▶ _REQUIREMENT_: Write out each line from the data below that includes the word "height".

▶ _MATERIAL SHOWN_:
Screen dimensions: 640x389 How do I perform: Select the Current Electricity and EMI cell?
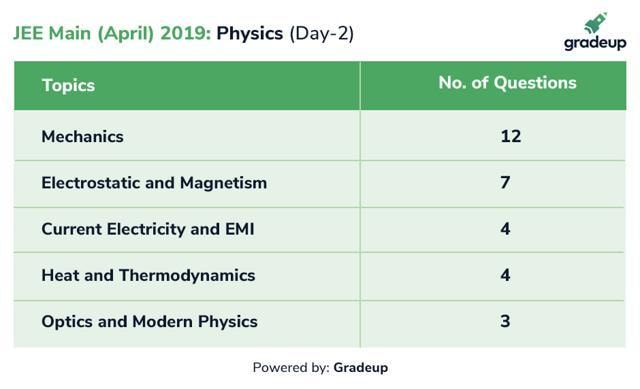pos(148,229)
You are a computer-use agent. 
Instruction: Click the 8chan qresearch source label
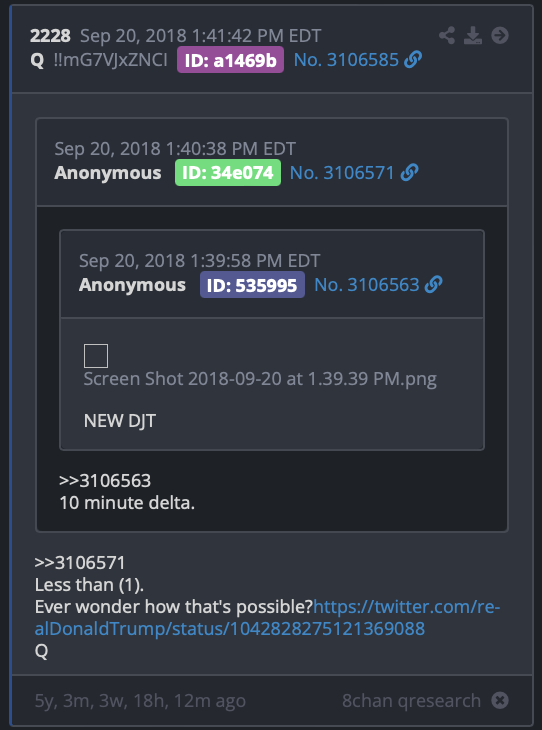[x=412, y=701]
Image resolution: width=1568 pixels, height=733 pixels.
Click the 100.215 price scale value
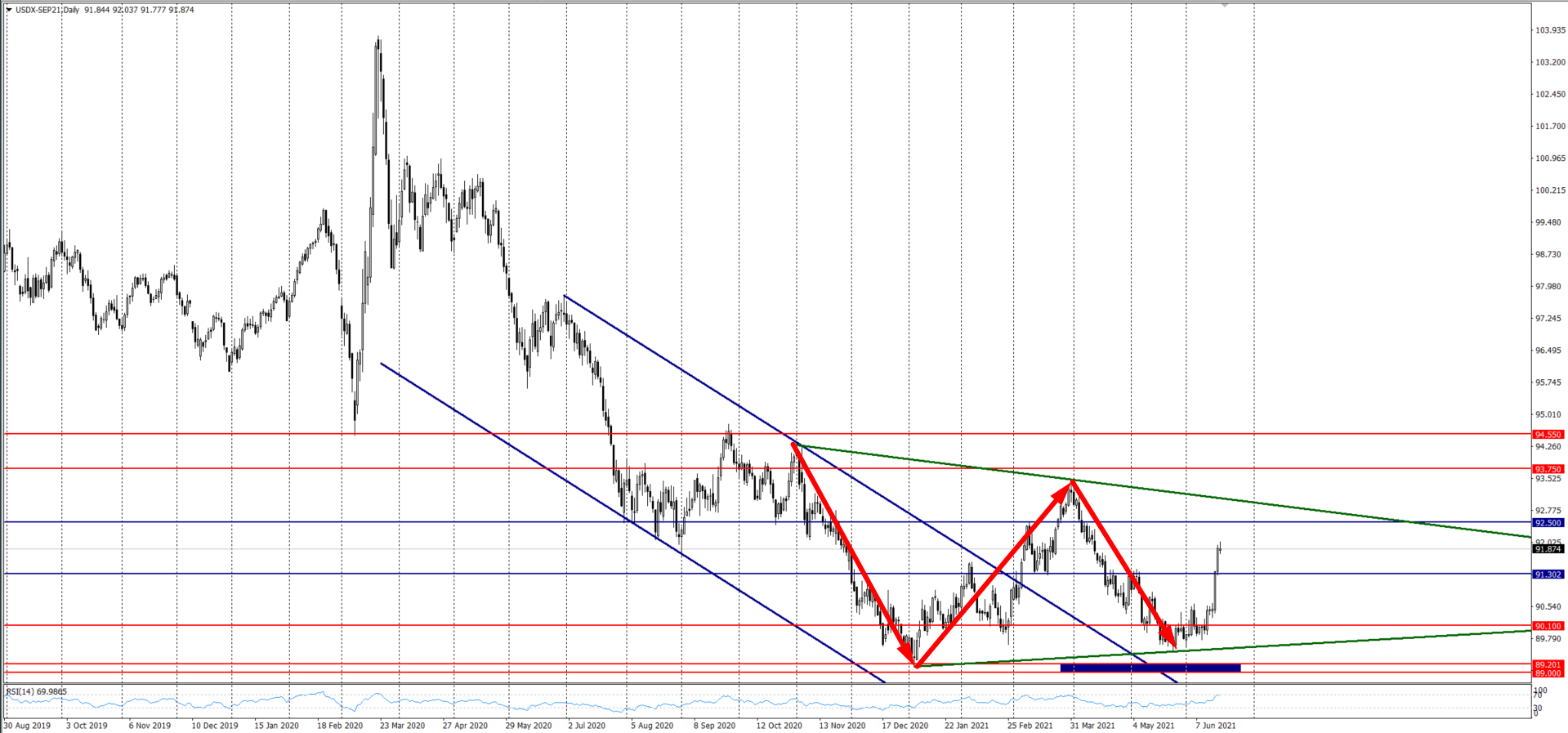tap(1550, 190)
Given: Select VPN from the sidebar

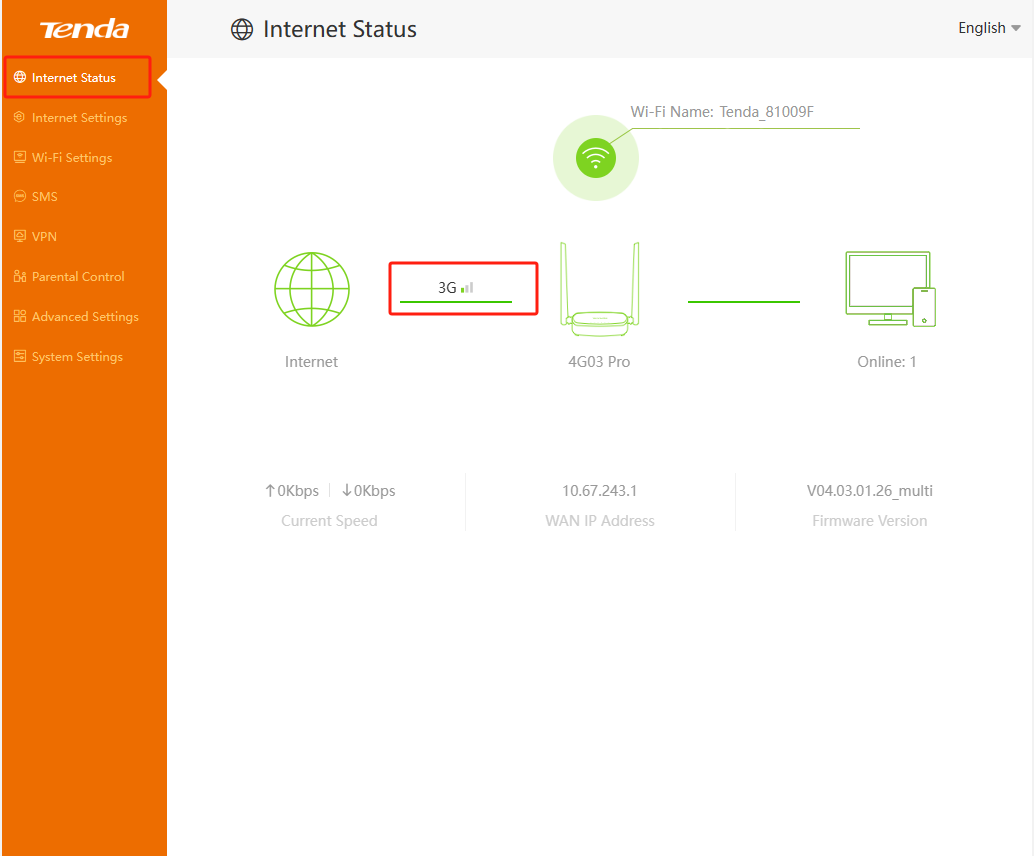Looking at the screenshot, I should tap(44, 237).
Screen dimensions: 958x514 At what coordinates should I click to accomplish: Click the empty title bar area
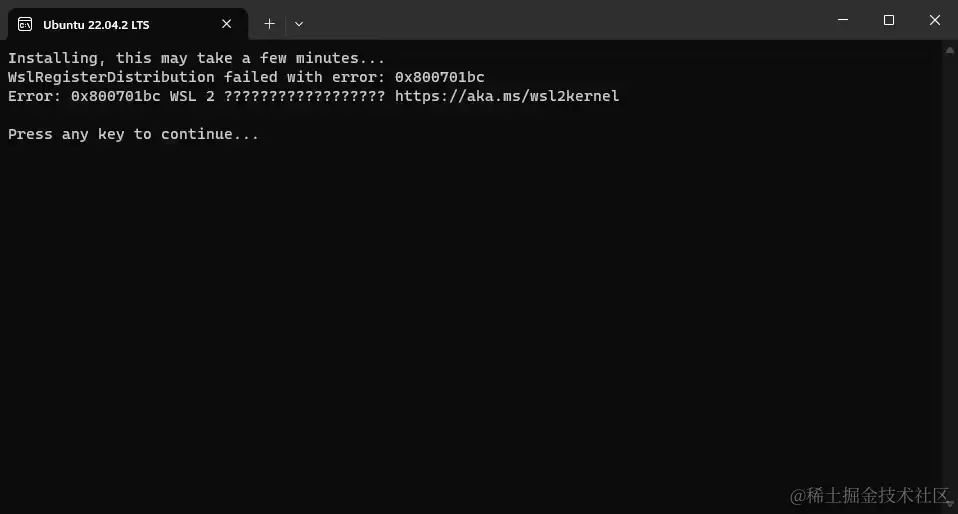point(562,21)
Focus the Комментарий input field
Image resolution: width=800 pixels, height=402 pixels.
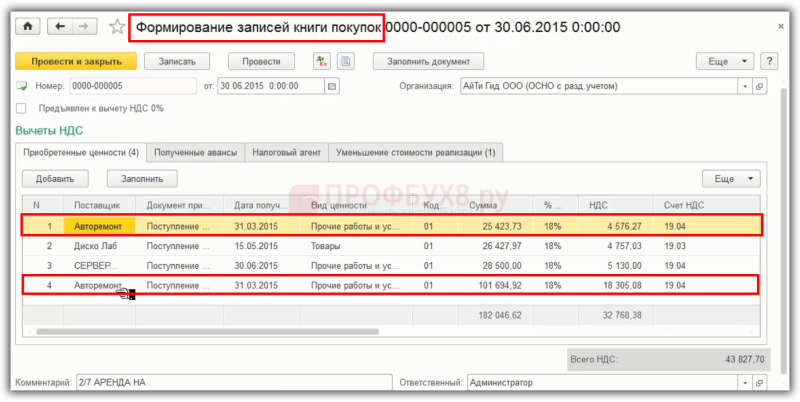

▶ _SOLUTION TO THIS TASK_:
Image resolution: width=1568 pixels, height=733 pixels.
Image resolution: width=800 pixels, height=402 pixels.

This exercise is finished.